Assim, prossegue a cientista, "companhias farmacêuticas como Pfizer e Moderna usaram tecnologia própria para produzir a vacina em larga escala e criar uma linha de produção, mas a pesquisa básica que deu origem a tudo isso foi subsidiada pelo governo".
Quem parece não concordar com esses argumentos é o governo brasileiro, que mantém sua posição contrária à suspenção das patentes. A insistência em defender a propriedade intelectual, porém, é condizente com o que se viu em Brasília até agora, analisa Mariana Socal:
"Tudo está em linha com as resoluções do último ano e meio. As companhias que estariam disponibilizando suas patentes já tentaram vender para o mercado brasileiro, sem sucesso" Ela conclui: "Claramente, as decisões tomadas pela atual administração desfavorecem a saúde pública brasileira."
No Brasil, até agora, a imunização contra a covid-19 alcança apenas 10% da população brasileira. Para fins de comparação, nos Estados Unidos, esse número sobe para 40% e, até julho, a meta de Joe Biden é aplicar doses da vacina em 70% dos cidadãos adultos no país.
Para Socal, mais do que atrasar a proteção dos brasileiros, a posição irredutível do governo Bolsonaro diminui a relevância do país como agente internacional. "Muita gente não sabe, mas o Brasil está entre os dez maiores mercados farmacêuticos do mundo. Temos capacidade econômica, volume de mercado e capacidade técnica para ocupar essa posição com louvor, mas ao nos retirarmos voluntariamente dessa discussão, sacrificamos nossa força ou poder como negociador", enfatiza ela.

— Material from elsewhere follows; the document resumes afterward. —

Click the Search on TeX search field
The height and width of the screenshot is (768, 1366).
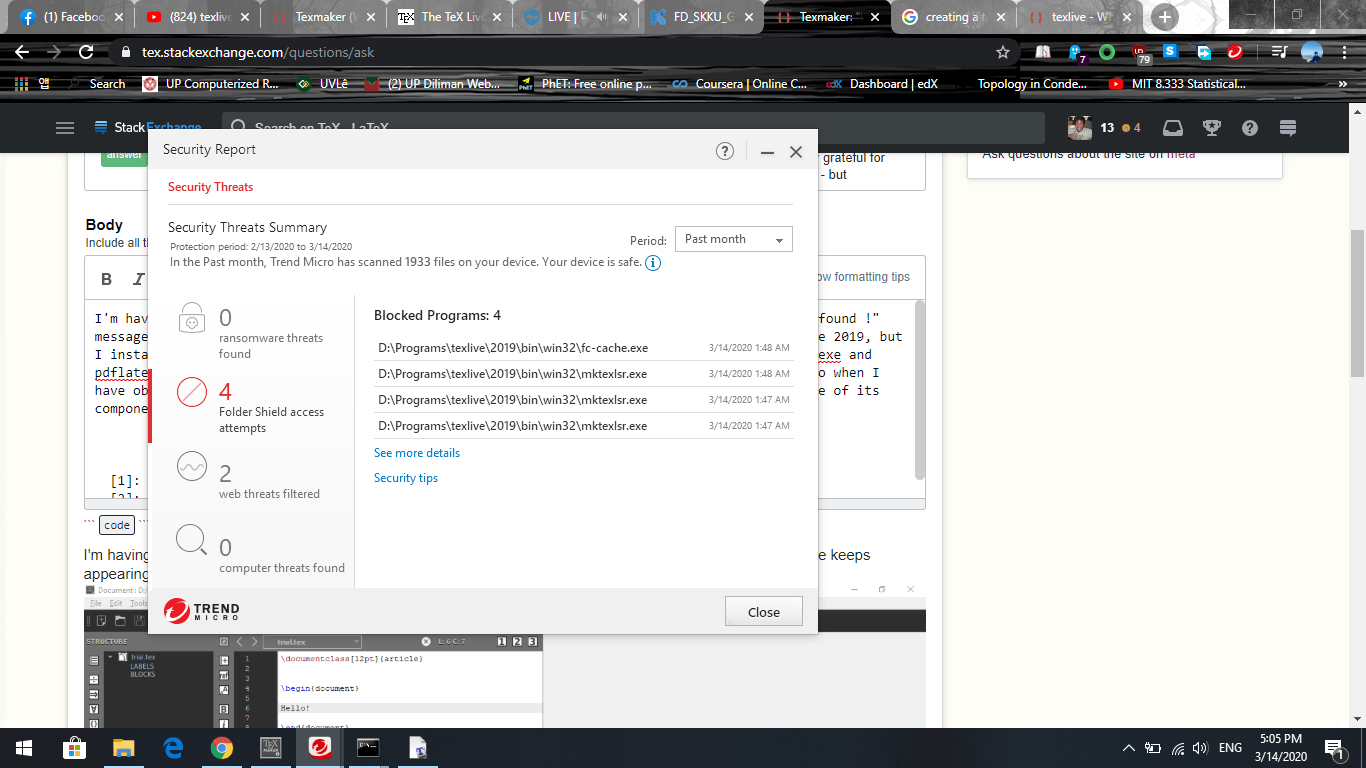click(x=400, y=128)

No curto prazo, sempre de acordo com a especialista, a consequência para o país é ficar de fora das principais discussões sobre o rumo da pandemia, mas a mensagem que Brasília passa pode ter um efeito colateral também a longo prazo:
"O Brasil, por ser um desses maiores mercados, ainda é capaz de negociar preços menores, ainda é capaz de usar seu tamanho de mercado, tamanho de recursos e dizer 'eu exijo um preço mais baixo'. Com esse comportamento, porém, a gente arrisca perder a influência, e ver, no futuro, preços mais caros de medicamento, porque deixamos de ocupar essa posição na mesa de negociação", finaliza.